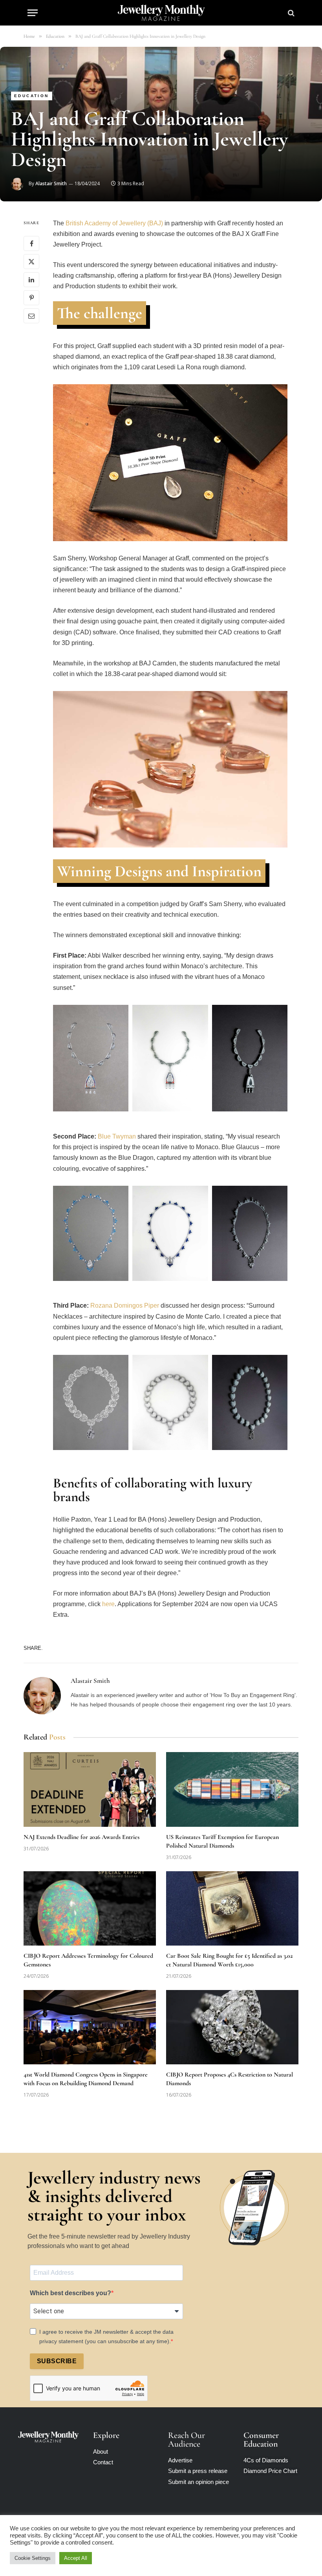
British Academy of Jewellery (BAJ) (114, 223)
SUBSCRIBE (57, 2361)
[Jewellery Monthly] (161, 13)
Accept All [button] (75, 2558)
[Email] (31, 315)
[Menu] (32, 13)
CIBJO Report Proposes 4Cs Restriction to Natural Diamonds (229, 2079)
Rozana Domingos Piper (124, 1305)
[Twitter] (31, 261)
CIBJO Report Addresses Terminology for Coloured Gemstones (88, 1960)
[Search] (290, 13)
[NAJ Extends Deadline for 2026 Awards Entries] (90, 1789)
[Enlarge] (118, 1023)
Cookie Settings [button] (33, 2558)
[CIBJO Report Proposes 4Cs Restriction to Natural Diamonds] (232, 2027)
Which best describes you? (70, 2293)
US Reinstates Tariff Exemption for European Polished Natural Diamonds (222, 1841)
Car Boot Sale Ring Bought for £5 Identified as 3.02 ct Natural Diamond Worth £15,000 (229, 1960)
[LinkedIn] (31, 279)
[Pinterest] (31, 297)
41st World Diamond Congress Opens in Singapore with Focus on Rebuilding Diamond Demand (86, 2079)
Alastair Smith (51, 183)
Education (31, 96)
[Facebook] (31, 243)
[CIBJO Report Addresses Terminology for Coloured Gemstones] (90, 1908)
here (108, 1604)
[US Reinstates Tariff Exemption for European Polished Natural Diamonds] (232, 1789)
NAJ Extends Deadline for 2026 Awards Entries (81, 1837)
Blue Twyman (117, 1136)
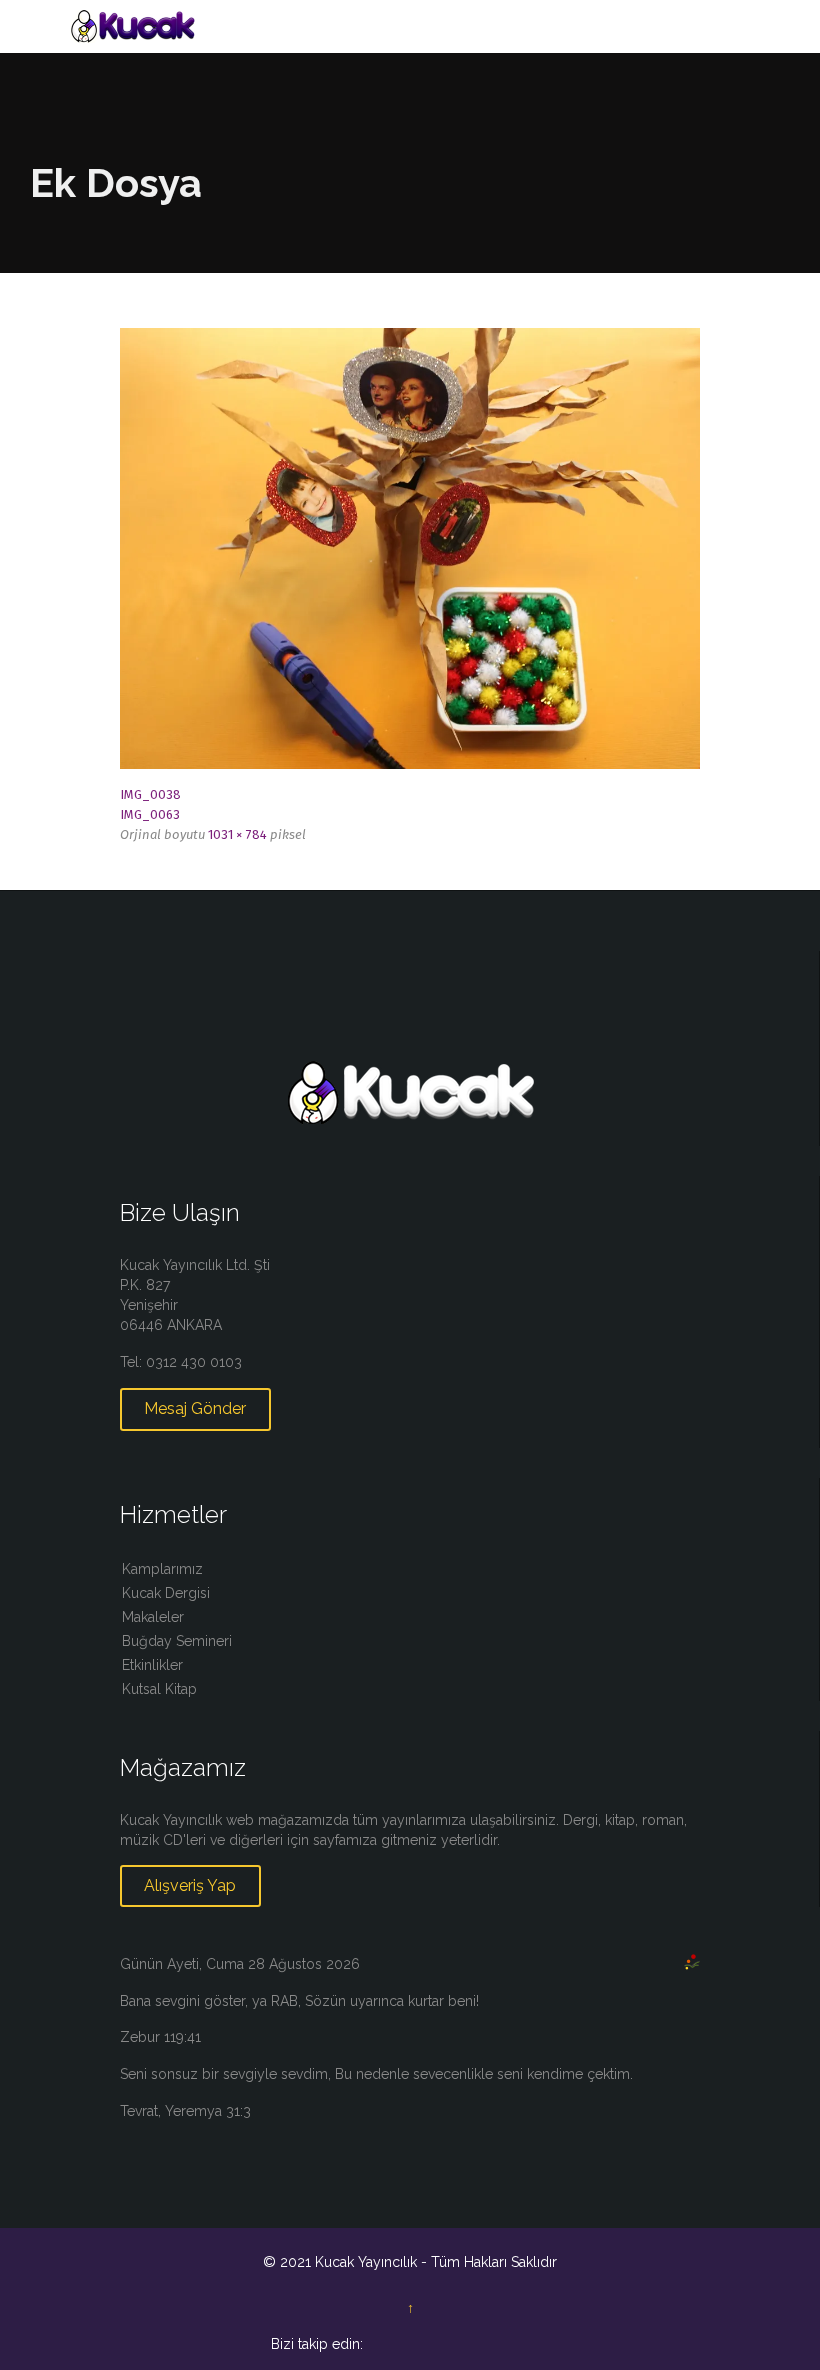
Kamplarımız (162, 1569)
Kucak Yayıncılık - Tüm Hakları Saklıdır (436, 2262)
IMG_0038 (150, 794)
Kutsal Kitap (159, 1689)
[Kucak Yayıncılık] (422, 26)
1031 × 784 (237, 834)
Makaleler (153, 1617)
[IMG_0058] (410, 548)
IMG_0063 (150, 814)
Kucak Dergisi (166, 1593)
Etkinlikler (152, 1665)
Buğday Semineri (177, 1641)
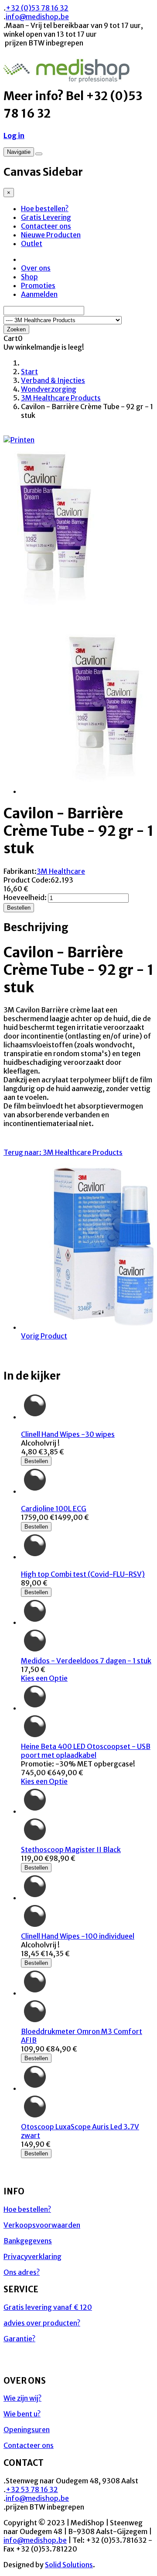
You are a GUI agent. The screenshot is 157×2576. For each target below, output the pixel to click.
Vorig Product (44, 1335)
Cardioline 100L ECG (53, 1508)
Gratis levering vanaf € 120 (47, 2307)
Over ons (36, 268)
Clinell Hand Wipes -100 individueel (77, 1936)
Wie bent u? (22, 2413)
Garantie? (19, 2338)
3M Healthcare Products (61, 397)
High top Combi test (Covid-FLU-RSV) (83, 1574)
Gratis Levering (46, 217)
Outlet (31, 243)
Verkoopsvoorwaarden (41, 2225)
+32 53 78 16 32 (32, 2489)
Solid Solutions (69, 2564)
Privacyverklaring (32, 2256)
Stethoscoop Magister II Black (71, 1849)
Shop (29, 276)
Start (29, 371)
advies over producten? (41, 2323)
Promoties (38, 285)
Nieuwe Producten (51, 234)
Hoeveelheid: (25, 897)
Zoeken (16, 329)
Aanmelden (39, 294)
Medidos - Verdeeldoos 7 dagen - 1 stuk (86, 1660)
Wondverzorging (48, 389)
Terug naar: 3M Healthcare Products (63, 1152)
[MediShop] (67, 78)
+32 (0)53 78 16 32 (37, 7)
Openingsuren (26, 2429)
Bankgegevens (27, 2240)
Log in (13, 135)
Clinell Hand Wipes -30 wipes (68, 1434)
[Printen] (18, 439)
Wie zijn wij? (22, 2398)
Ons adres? (21, 2272)
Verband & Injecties (53, 380)
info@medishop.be (37, 16)
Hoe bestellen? (44, 208)
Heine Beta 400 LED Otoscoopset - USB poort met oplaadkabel (85, 1750)
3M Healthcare (61, 871)
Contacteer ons (46, 226)
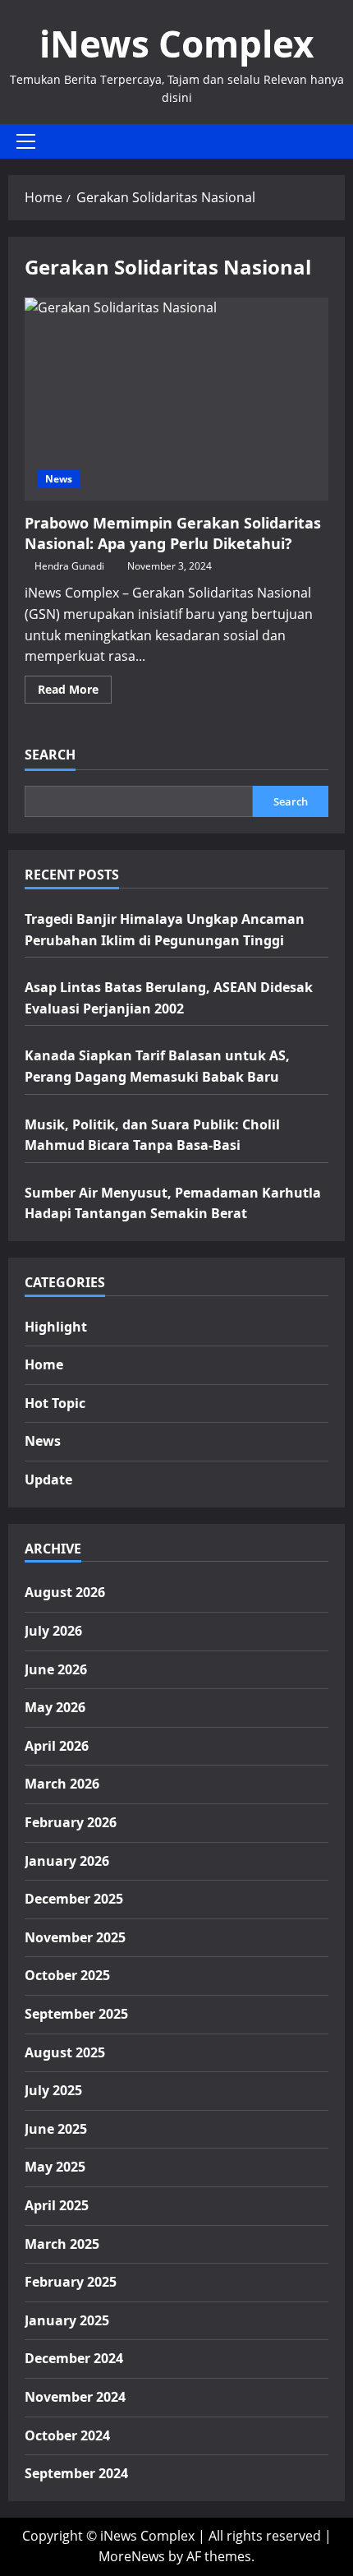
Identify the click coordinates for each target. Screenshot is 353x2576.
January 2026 (67, 1861)
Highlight (56, 1327)
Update (48, 1479)
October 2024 (67, 2435)
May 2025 (55, 2167)
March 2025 (62, 2244)
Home (44, 1364)
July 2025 (53, 2090)
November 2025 (75, 1937)
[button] (26, 141)
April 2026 (57, 1746)
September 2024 (76, 2473)
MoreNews (132, 2556)
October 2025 (67, 1975)
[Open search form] (340, 141)
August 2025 (65, 2052)
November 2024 (75, 2397)
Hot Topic (55, 1403)
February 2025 (71, 2282)
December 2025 (74, 1899)
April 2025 (57, 2205)
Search (50, 755)
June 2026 (56, 1669)
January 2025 (67, 2320)
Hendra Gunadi (69, 566)
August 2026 (65, 1592)
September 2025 (76, 2014)
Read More (75, 692)
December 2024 (74, 2358)
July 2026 (53, 1631)
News (58, 479)
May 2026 (55, 1707)
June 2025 (56, 2129)
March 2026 (62, 1784)
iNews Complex (176, 43)
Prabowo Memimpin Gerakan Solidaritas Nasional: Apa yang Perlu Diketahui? (176, 399)
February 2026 (71, 1822)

○ ○ ○ ○

**THE PROBLEM**:
Retype exactly, and only, the lines above from the one where "November 2024 (75, 2397)" occurs up to and including the one where "September 2025 (76, 2014)" occurs.

**TASK RESPONSE**:
November 2024 (75, 2397)
Hot Topic (55, 1403)
February 2025 (71, 2282)
December 2025 (74, 1899)
April 2025 (57, 2205)
Search (50, 755)
June 2026 (56, 1669)
January 2025 (67, 2320)
Hendra Gunadi (69, 566)
August 2026 (65, 1592)
September 2025 (76, 2014)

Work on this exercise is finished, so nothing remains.